WHAT TO DO:
Change every "screenshot" to "image" in the records starting at the line containing "Tap the latch" and ending at the line containing "Looking at the screenshot, I should pos(150,322).", leaving everything else unchanged, and give back only those lines without the pictures.

LISTED RECORDS:
►

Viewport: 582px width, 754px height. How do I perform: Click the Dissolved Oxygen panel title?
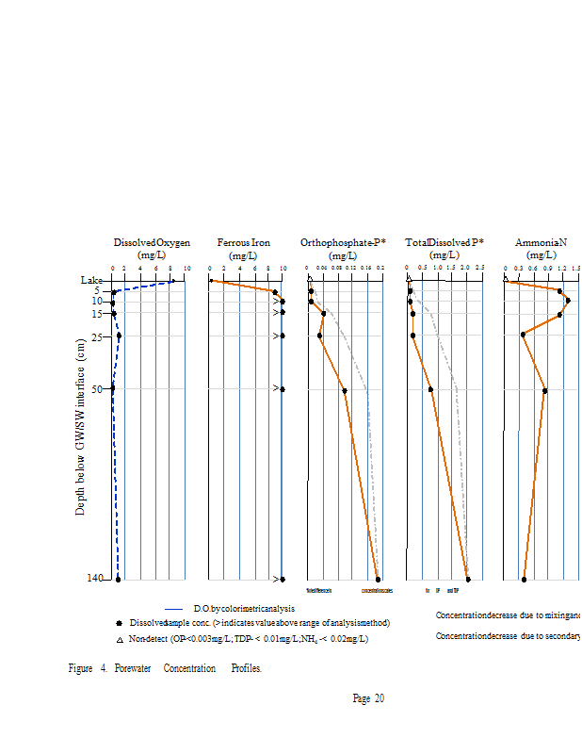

◄
►

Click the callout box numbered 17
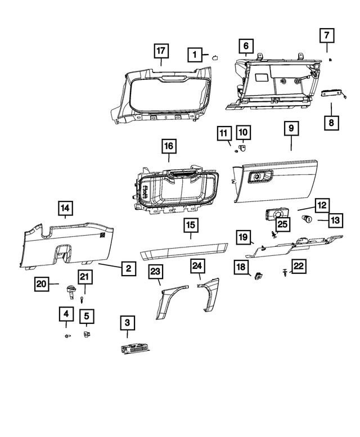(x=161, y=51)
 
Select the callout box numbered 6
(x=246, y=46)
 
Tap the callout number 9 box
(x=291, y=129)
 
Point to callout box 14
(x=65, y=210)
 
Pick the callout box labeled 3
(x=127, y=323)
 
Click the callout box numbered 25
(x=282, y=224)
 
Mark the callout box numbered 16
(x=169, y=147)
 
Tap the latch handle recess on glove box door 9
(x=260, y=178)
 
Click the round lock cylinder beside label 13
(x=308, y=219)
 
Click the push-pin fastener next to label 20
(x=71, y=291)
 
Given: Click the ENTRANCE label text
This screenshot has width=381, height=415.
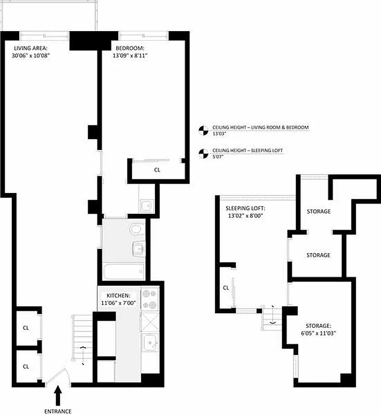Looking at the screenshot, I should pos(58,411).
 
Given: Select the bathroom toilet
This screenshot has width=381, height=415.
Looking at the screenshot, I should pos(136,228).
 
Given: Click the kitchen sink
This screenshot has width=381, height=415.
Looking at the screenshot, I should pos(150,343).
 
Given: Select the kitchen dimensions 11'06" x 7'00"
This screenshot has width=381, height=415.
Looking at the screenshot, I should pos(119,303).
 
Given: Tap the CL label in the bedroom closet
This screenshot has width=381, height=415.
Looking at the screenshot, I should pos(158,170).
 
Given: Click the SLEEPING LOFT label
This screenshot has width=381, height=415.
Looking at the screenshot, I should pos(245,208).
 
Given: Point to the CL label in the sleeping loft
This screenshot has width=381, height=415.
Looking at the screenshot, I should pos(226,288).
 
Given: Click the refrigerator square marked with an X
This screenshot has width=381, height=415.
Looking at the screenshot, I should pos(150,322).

◄

RESPONSE TO THIS EXERCISE:
Tap the latch handle recess on glove box door 9
(x=260, y=178)
 
Click the round lock cylinder beside label 13
(x=308, y=219)
 
Click the push-pin fastener next to label 20
(x=71, y=291)
 
Given: Click the ENTRANCE label text
This image has width=381, height=415.
Looking at the image, I should pos(58,411).
 
Given: Select the bathroom toilet
This image has width=381, height=415.
Looking at the image, I should pos(136,228).
 
Given: Click the kitchen sink
This image has width=381, height=415.
Looking at the image, I should pos(150,343).
 
Given: Select the kitchen dimensions 11'06" x 7'00"
This image has width=381, height=415.
Looking at the image, I should pos(119,303).
 
Given: Tap the CL label in the bedroom closet
This image has width=381, height=415.
Looking at the image, I should pos(158,170).
 
Given: Click the SLEEPING LOFT label
This image has width=381, height=415.
Looking at the image, I should pos(245,208).
 
Given: Point to the CL label in the sleeping loft
This image has width=381, height=415.
Looking at the image, I should pos(226,288).
 
Given: Click the refrigerator square marked with an X
This image has width=381, height=415.
Looking at the image, I should pos(150,322).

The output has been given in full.